There's also, around our house these days, the combined smells of sweet olive and elaeagnus in bloom.  The deep, elegant apricot tones of the sweet olive form a heavenly combination with the sweeter, subtler ones of the elaeagnus.  I'm not sure that, despite its name, the sweet olive belongs at all in the olive family, but if so, it makes sense that its aroma would marry well with that of elaeagnus, which is an olive.

Today, as I swept the leaves falling quickly from the large maple tree in our front yard (increasingly, with global warming, we have no real fall; the leaves simply wither and drop from exhaustion after long hot, dry summers), a mockingbird sang in the yaupon holly on the other side of the yard.  I have fancied that the same bird returns to the holly each summer, since, in the decade we've lived in this house, we've always had a mockingbird there each summer, singing beautifully on many of the occasions when we do yard work around the small tree.

Or perhaps this is a descendant of a bird that used to inhabit the tree in our first years here.  Or maybe they're not related at all.  Whatever the case, it's hard to shake the sense that the bird is singing with me in some way, as I sweep.  As if it enjoys the stirring about and the prospect of insects and worms uncovered by the gathering and storing of leaves . . . . 

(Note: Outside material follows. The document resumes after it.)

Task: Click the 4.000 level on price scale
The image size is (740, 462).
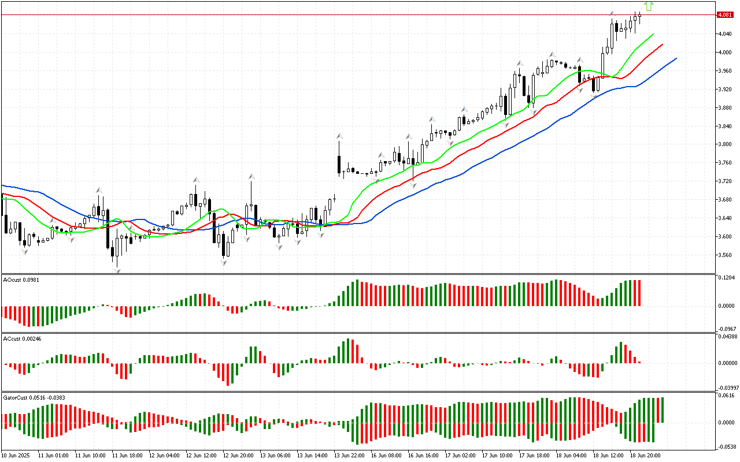Action: point(724,52)
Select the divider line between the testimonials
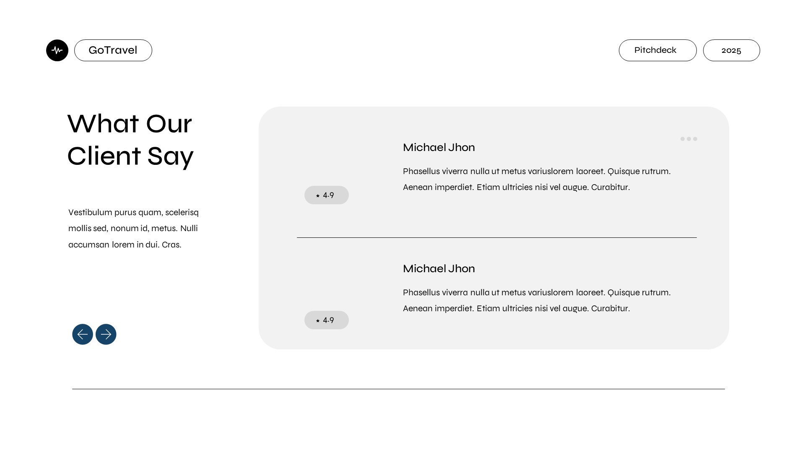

And as I pulled the piles of leaves into a berm to provide winter protection to the roots of the small gingko, and gave the rest as mulch to the vitex and the flowering quince, it struck me: this is sacramental.  It's sacramental to work outside in this fresh air, hearing the mockingbird sing, smelling the sweet olive and elaeagnus, participating in the cycle of death and resurrection of nature, in which fallen leaves become fresh spring blooms next year.

And the clerical club that wants to yank "their" church sacraments away from me and others they consider beneath and beholden to them: they can't take these sacraments of the natural world away.  Because those sacraments don't belong to that club which tells us when and where we may have a piece of the Jesus it owns.

Not any more, really, than the Jesus bishops and priests claim to be doling out sacramentally as their precious gift to the rest of us belongs to them, either . . . .

The image is a depiction of Pentecost from a Franco-Flemish book of hours, 1440-1455, now in the Dartmouth University Rauner Special Collections library. The Pentecost event, which Catholic theology traditionally speaks of as the birth of the church, is recounted in Acts 1 and 2.  Acts 1:13-14 states that, as they gathered in an upper room following Jesus's crucifixion and resurrection, the Spirit came upon his mother Mary, a number of the apostles, the women among his followers, and the brothers of Jesus.  In many traditional representations of the event, Mary is placed in the center of the depiction--not Peter or one of the apostles.